By Matt Duncan
Coastal View News
How much do you need? A house? Running water and a
toilet? A stable job? Health insurance? Restaurants, bars, friends, families,
TV, and other entertainment? Most of us enjoy most of these things, but how
much of it do we really need?
Nomads say: Not much. These nomads, which really do
exist, roam the U.S. in their Ford- and Chevy-made ships of the desert. They
eat what they can, work when they can, and sleep where they can—mostly in their
vans.
Fern (Frances McDormand) is a nomad. She wasn’t always. She
used to work with her husband in a U.S. Gypsum plan in Empire, Nevada. Then her
husband died and the plant shut down (the whole town did, in fact). Everything
crumbled. So, at the start of “Nomadland” (which just won Best Motion Picture
at the Golden Globes and is streaming on Hulu), there is nothing tethering Fern
to anything.
So she lets it all go. She sells a lot of her stuff, puts
the rest in storage, buys a van, and heads out. She picks up temporary jobs
here and there and radically simplifies her life.
Fern is quiet and reserved. She doesn’t exactly look happy—and
you can tell her mind is elsewhere—but she insists she’s fine. She’s getting
by. She’s making it. This isn’t the life she set out for herself, and boy does
she sure miss her husband, but life on the road is now her life—the life she
chose.
A bunch of others chose it too. A small army of nomads
(several of whom are real-life nomads) come up around Fern, becoming her
support, her community. The nomads are tough, but kind. They readily help each
other out and revel in each other’s company, though they always end up saying
goodbye.
The nomads have a different way of looking at things. Instead
of asking how much we need, nomads—or
anyone, really—might more helpfully ask how much we really want. A lot of people want as much as they can get, or more. But
nomads embrace a different way of life. The austerity—or, rather, simplicity—of
their lives does not always, or perhaps even usually, spring from a failure to acquire more and more stuff;
it often springs from their belief that acquiring more and more stuff isn’t
good—it isn’t healthy, it isn’t desirable, it’s not worth wanting. Stuff weighs
you down. So does the owning of it.
Still, it’s not always easy to square the appeal of this
message with the evident fact that, in many ways, nomads really do have it
hard. Even aside from the strain of living off of odd jobs, eating out of a camper,
and pooping in a bucket, life on the road takes its toll in many other ways. There
may be something liberating about going where you want when you want, but it also
looks to be pretty lonely and isolating.
Which is all to say that it’s complex. As is “Nomadland.”

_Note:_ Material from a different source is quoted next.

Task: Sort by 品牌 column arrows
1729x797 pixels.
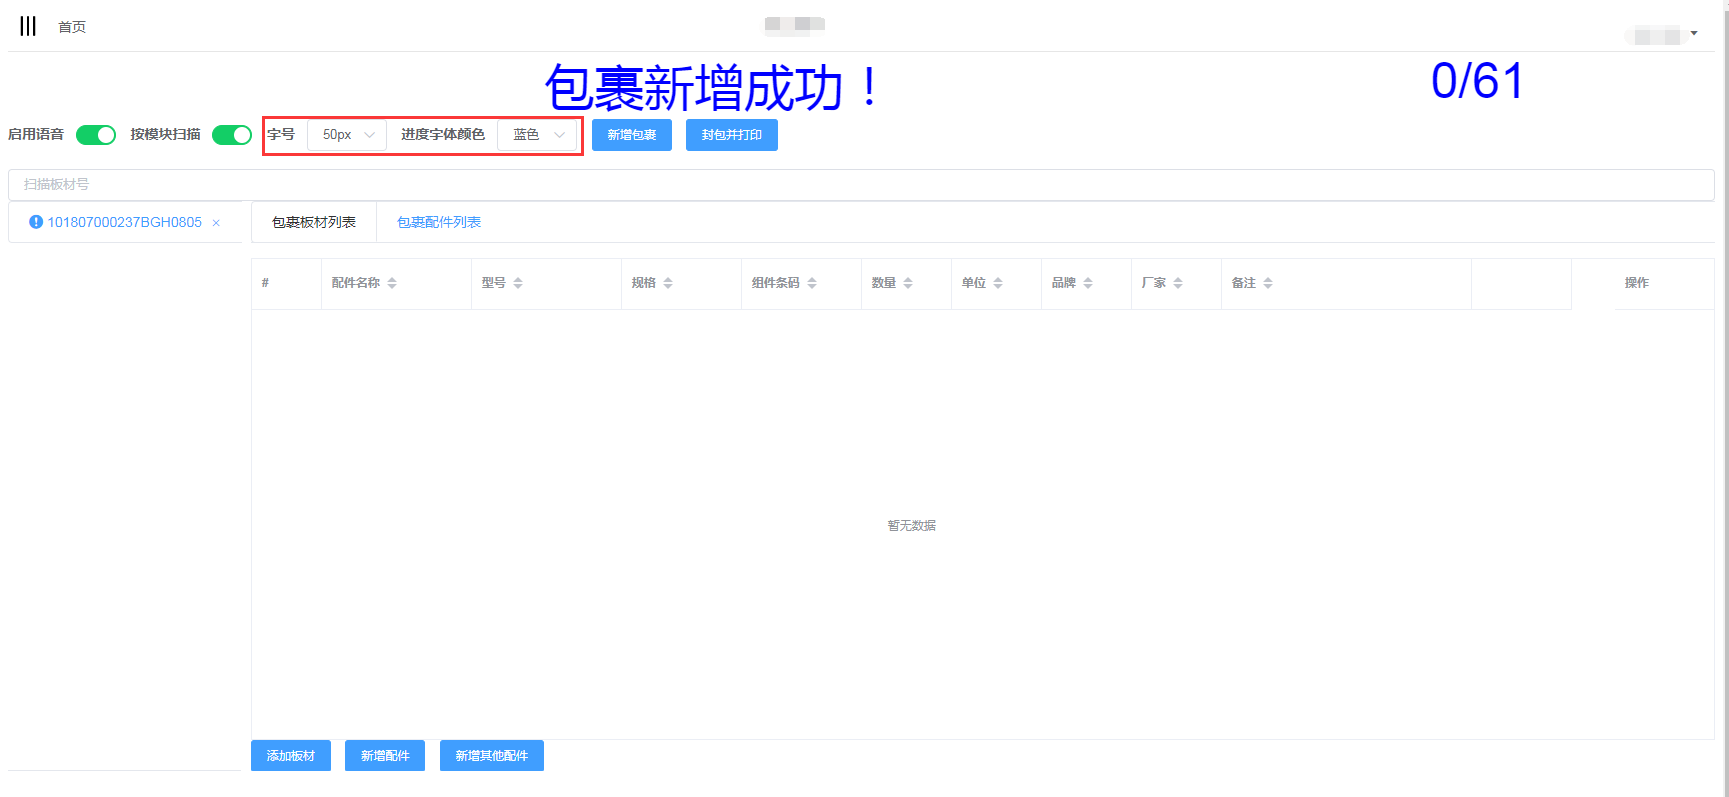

This movie consistently holds together contrasting moods—both positive and
negative affect—in such organic, authentic, simple ways. It makes you feel bad
for nomads, while also, in other ways, making you jealous of their courage and
independence. The nomads are close to each other, despite constantly parting
ways; their bond is, by its nature, evanescent—bound up in saying, “See you
down the road.”
“Nomadland” is sad, but also beautiful. You see it on
Fern’s face. There’s no hiding the hurt, the pain, the sorrow. Unlike the rest
stops and short-term work, there’s no moving on from what she lost. It’s etched
into the lines on her face. It’s a tired sadness—a weariness.
Yet there are also clear skies and sunsets, the open road
and kinship. One way of looking at the nomads is as running away from something.
Some are. But maybe for some it’s more like: keep moving, stay alive, one foot
in front of the other.
That feeling is worth sitting with. Not trying to change it, or fix it, or move on—as if that were possible—but just recognizing the feeling. A lot of people feel it—the sadness mixed in with little glimmers of … what is it? Hope? Beauty? O.K.-ness? Whatever it is, “Nomadland” offers a meaningful glimpse. It’s not cheery. But it is good.